That one fishing trip across the bar was enough for me to keep me fishing rivers and bays—flat water. I was content to fish free flowing coastal streams. Fast water, white water. I landed many salmon and steelhead from mostly the Siletz River, fishing in the area between Bluejay Creek and Elk Creek, for those who know the river. I had in high school landed a literal ton and more of salmon from the Salmon River, Lincoln County, but this was between 1959 and 1962, before the Christmas Flood of 1964-65 changed the mouth of the river.

Why am I writing this? Because of what happened spring 1979.

I went to Alaska in 1974, initially falling timber for a gyppo logging in North Kenai. My intention was to continue building muzzleloading rifles, but handwork didn’t pay enough to rent a shop anywhere on the Kenai; so I logged and repaired chainsaws for Ron’s Rental at Kenai Korners, before he moved to the airport. During the winter of 1976-77, when his business was slow, I left him and opened my own shop, returning to falling timber to feed the family. I cut this winter and the following winter east of Homer, where the trees were bigger and the weather milder.

While my intention was to return to building rifles when I left Ron, I found that some of his customers followed me, particularly ones with McCullough saws: Ron wouldn’t work on a Mac. So with a ready-made clientele, I contacted a sales rep (for whom I had built a rifle while still in Oregon) for a major brand of chainsaws. He set me up as a house account, and I was in business as a chainsaw dealership. I would over the next year add four other lines of saws and a line of outboards, and all without having operating capital. So business became a matter of getting merchandise in and out of the door before bills came due, all the while attempting to satisfy customers that for one reason or another didn’t want to do business with Ron (for saws) or Fred Braun (for outboards), who apparently became a Realtor.

But after an intense summer in 1978, I began to experience problems on the home front: operating a chainsaw-outboard dealership on a hand-to-mouth basis was placing too much stress on the marriage. I faced a dilemma. I—we, because small businesses involve both spouses—like many little businesses on the Kenai Peninsula were too poor to fail, but not well enough capitalized to succeed; so when Pipeline construction ended, and the big money construction crews were living off unemployment, our cash flow became nearly nonexistent … my wife couldn’t handle the pressure and had to get away.

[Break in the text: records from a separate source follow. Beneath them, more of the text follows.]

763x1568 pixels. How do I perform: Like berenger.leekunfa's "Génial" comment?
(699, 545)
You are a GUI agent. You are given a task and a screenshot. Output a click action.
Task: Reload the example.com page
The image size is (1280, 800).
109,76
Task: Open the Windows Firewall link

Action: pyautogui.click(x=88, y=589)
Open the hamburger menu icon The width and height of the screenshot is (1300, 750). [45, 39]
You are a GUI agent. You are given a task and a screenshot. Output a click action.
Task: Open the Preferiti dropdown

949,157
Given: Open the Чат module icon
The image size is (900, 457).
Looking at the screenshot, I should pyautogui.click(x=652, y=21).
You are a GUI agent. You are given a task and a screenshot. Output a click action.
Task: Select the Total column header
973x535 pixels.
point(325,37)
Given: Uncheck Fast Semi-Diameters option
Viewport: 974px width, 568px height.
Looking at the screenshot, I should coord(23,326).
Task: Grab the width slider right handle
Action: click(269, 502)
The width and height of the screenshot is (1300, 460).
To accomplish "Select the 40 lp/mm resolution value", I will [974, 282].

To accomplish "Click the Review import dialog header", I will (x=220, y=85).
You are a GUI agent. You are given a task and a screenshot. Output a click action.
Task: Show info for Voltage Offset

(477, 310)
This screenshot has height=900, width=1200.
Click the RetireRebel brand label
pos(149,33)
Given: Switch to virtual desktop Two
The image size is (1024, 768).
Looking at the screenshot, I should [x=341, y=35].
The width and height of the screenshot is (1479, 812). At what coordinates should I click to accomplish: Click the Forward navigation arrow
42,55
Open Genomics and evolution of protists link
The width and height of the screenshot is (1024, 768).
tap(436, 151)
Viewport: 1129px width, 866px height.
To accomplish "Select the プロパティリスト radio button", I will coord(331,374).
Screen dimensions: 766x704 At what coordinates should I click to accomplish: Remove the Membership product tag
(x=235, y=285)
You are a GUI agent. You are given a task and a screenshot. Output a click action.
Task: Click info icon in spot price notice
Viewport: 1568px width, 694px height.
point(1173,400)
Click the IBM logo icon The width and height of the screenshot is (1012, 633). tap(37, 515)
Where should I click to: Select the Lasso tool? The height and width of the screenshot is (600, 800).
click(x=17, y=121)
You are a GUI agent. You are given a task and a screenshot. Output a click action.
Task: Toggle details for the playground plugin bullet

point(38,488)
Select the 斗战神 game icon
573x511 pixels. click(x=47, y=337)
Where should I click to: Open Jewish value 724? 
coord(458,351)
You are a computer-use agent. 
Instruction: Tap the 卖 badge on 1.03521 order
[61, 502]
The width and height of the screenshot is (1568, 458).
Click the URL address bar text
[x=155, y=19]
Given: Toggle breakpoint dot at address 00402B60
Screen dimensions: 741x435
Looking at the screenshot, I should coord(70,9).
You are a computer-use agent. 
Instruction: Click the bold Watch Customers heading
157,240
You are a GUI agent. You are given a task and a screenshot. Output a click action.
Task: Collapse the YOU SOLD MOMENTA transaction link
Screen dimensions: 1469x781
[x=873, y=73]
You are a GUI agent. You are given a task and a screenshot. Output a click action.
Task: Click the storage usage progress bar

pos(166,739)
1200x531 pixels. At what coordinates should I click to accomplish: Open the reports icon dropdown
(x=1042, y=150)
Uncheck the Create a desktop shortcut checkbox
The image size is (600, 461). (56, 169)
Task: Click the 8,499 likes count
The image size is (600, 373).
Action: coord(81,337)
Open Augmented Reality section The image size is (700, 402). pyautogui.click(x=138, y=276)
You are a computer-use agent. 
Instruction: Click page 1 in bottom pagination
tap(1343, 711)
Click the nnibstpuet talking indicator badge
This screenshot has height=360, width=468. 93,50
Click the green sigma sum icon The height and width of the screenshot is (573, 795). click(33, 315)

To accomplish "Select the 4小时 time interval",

The business, itself, was becoming established, but I needed to sell to save a marriage: I put the business and property on the market. It sold in nine days; it sold before I had a chance to change my mind.

I wasn’t interested in leaving Alaska, or even in going somewhere else in Alaska other than maybe to Homer. But the amount of money realized from the sale wasn’t enough to do much; so I was faced with the decision of what to do next.

Actually, the way I have told this story before is that I couldn’t find a bench not covered in grease on which to stock a rifle for myself. Angry about living in grease—we lived in the back of the shop—a Realtor I knew came in looking for a listing. She got one, and she capitalized on her opportunity. And I had to look for another job and another place to live, with a small amount of seed money in hand.

By this time, I knew keeping the Sabbath would cause difficulties working for someone else, when standard summer hours seemed to be seven/twelves (seven days a week, twelve hours a day). I had been keeping the Sabbath for seven years—I still do.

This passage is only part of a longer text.